▶ [WORKING DATA]:

## Begin

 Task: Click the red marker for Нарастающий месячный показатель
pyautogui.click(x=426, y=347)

## End
## Begin

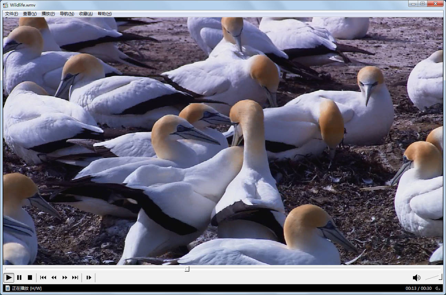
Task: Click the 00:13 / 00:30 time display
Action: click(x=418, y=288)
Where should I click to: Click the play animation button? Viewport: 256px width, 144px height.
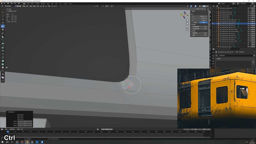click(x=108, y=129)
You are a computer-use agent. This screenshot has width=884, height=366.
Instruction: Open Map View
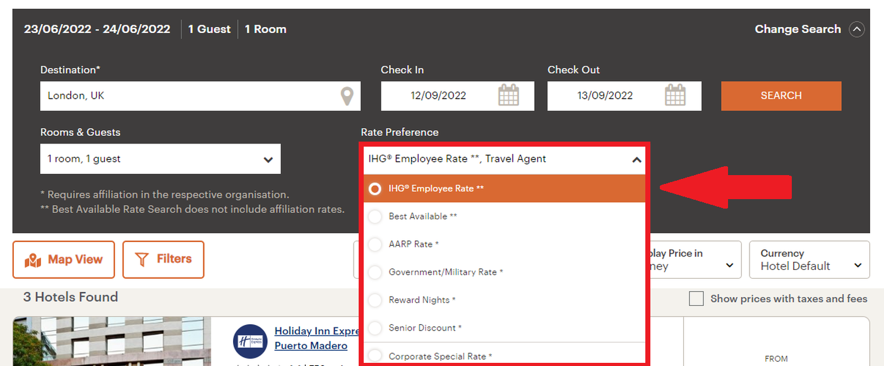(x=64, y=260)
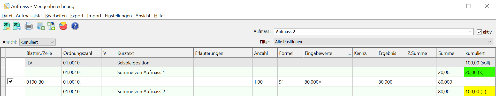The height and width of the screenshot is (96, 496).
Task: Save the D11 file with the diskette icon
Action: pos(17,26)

## End
## Begin

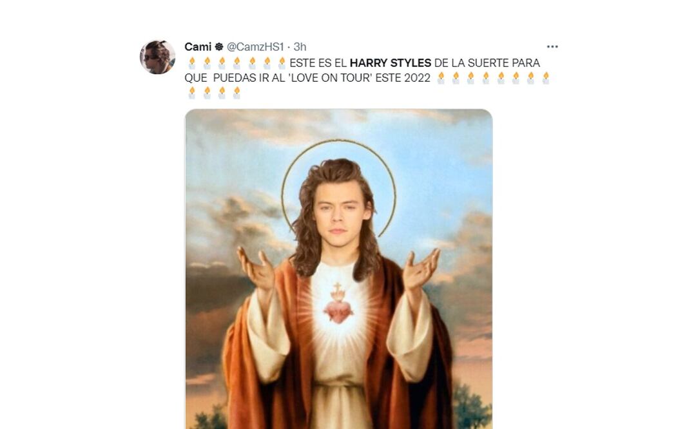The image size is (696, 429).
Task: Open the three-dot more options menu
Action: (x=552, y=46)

## End

▶ [TO DO]: Please echo the data from the line containing "Task: Click the red" through the line containing "pyautogui.click(x=426, y=347)", inclusive.

▶ [FULL ANSWER]:
 Task: Click the red marker for Нарастающий месячный показатель
pyautogui.click(x=426, y=347)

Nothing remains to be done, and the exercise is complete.